For example, recently a surviving spouse came to us shortly after the death of the spouse. There was a nice little house in a good neighborhood and a rather substantial investment account involved along with all the personal effects of the spouse that had died. The deceased spouse had left a will passing all assets to the surviving spouse upon meeting a survival period of 10 days, which was satisfied. On first glance, because there was real estate involved exceeding $20,000 in value and an investment account exceeding $300.000 we thought a standard probate would be involved with all the other procedures that go along with a probate matter such as accountings and the issuance of letters and so on. But as we dug in deeper we saw that the spouse that had died had actually transferred the title in the house to the other spouse some years before and the investment account was a transfer on death (TOD) account naming the surviving spouse as the death beneficiary. Those two assets, because of how they were titled, were not part of the decedent’s estate. In fact all that remained in the estate was the decedent’s personal effects, some clothing, art work, and other collections. They appraised at under $100,000 which allowed us to proceed under California’s Summary Administration rules.
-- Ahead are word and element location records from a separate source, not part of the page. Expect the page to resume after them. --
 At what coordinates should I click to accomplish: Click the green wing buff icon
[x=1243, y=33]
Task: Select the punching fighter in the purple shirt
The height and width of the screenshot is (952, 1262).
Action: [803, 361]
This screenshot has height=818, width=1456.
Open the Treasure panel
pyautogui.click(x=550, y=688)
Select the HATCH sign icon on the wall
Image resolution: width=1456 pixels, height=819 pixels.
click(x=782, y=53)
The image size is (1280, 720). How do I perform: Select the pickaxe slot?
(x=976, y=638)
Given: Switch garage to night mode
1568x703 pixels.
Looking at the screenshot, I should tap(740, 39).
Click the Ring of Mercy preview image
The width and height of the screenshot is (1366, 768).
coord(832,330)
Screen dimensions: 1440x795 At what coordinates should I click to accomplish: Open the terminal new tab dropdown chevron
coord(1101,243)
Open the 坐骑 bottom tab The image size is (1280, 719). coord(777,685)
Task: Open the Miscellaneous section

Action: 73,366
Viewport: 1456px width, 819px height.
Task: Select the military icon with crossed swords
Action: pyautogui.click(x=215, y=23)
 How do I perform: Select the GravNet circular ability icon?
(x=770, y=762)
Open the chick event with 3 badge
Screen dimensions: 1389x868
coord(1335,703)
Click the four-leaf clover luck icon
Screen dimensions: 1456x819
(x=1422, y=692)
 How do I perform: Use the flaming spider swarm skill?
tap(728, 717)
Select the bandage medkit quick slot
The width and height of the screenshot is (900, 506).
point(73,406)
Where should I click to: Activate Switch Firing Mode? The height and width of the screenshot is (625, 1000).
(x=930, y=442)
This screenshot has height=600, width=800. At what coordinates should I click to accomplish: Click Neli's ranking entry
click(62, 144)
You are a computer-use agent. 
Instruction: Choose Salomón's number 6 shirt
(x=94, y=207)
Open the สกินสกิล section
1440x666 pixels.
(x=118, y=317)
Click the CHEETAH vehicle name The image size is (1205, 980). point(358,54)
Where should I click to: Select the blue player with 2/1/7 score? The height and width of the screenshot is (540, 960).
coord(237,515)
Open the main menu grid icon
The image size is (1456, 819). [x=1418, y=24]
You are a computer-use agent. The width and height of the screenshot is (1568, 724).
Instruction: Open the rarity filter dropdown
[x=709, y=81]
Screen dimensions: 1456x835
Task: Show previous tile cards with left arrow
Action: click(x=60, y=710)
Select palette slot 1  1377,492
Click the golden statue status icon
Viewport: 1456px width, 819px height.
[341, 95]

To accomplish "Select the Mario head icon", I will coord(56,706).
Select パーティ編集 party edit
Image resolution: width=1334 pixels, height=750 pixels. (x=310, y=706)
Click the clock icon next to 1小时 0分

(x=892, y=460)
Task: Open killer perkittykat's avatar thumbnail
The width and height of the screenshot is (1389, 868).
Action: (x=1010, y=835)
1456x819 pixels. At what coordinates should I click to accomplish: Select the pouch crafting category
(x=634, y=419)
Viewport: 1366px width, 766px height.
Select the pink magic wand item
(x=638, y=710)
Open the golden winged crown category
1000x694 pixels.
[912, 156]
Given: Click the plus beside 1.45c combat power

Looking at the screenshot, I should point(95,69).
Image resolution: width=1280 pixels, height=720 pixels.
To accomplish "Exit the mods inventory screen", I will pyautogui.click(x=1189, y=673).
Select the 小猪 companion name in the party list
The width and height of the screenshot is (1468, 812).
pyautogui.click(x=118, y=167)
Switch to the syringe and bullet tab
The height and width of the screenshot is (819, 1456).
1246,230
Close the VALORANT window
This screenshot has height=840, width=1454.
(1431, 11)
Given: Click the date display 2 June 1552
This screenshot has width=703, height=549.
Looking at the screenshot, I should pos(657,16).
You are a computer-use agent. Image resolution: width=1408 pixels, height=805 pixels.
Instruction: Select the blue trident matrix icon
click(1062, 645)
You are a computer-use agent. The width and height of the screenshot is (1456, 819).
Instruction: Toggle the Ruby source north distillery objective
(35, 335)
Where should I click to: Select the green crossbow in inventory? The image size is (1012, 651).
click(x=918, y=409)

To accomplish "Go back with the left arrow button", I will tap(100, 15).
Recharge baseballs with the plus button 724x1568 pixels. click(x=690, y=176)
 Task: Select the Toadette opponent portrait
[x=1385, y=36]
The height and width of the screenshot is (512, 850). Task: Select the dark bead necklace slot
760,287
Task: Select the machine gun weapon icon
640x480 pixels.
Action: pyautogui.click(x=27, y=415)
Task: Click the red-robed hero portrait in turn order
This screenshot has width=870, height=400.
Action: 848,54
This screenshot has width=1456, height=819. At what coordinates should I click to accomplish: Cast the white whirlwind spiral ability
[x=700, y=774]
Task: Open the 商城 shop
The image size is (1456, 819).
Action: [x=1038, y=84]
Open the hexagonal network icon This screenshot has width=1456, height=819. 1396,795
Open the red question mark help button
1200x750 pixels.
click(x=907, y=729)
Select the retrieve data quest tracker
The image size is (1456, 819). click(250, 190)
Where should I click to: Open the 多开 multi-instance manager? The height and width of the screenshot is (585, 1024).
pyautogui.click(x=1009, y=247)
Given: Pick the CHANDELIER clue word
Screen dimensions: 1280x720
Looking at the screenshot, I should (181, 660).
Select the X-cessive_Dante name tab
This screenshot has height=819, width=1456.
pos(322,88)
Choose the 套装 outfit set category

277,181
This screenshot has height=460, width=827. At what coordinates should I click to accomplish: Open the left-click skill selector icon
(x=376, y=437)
Most, if not all states, California included, provide a quick and inexpensive way to handle estates below a certain value. Each state will have its own limits or definition as to what constitutes a small estate and each will set its own special requirements for administering the small estate. In California, if the estate is deemed to be small, less than $100,000 with other limits as to any real property involved, the estate can be administered through the use of affidavits as long as they meet the requirements stated in the Probate code. They have to be made under oath, identify who is getting the asset, why that person is entitled to it and how much it is worth, be made more than 40 days after death, but after all the legal requirements are met, then the procedure is very simple, direct and fast. The thing the person claiming the asset through this procedure has to remember is that there are penalties for fraudulently claiming the asset, they are personally liable for the value of the asset to creditors if it turns out that the asset they took should have been used to pay creditor claims and if a formal probate proceeding is opened up at a later time, the asset they took or its value can be pulled back into the estate for formal probate proceedings.

It is good to know that these inexpensive and quick methods are available to administer small estates. As with anything quick and easy, there are potential drawbacks, but as long as creditors are taken care of before estate assets are distributed to heirs then these methods of summary administration can be very helpful and beneficial.

This blog contains thoughts and ruminations on certain subjects. These thoughts are not intended to be given or taken as legal advice. If anything in this entry piques your interest or seems to apply to your situation please do not hesitate to contact us through our website at http://www.schinzelaw.com/
or directly by telephone at (760) 510-4900.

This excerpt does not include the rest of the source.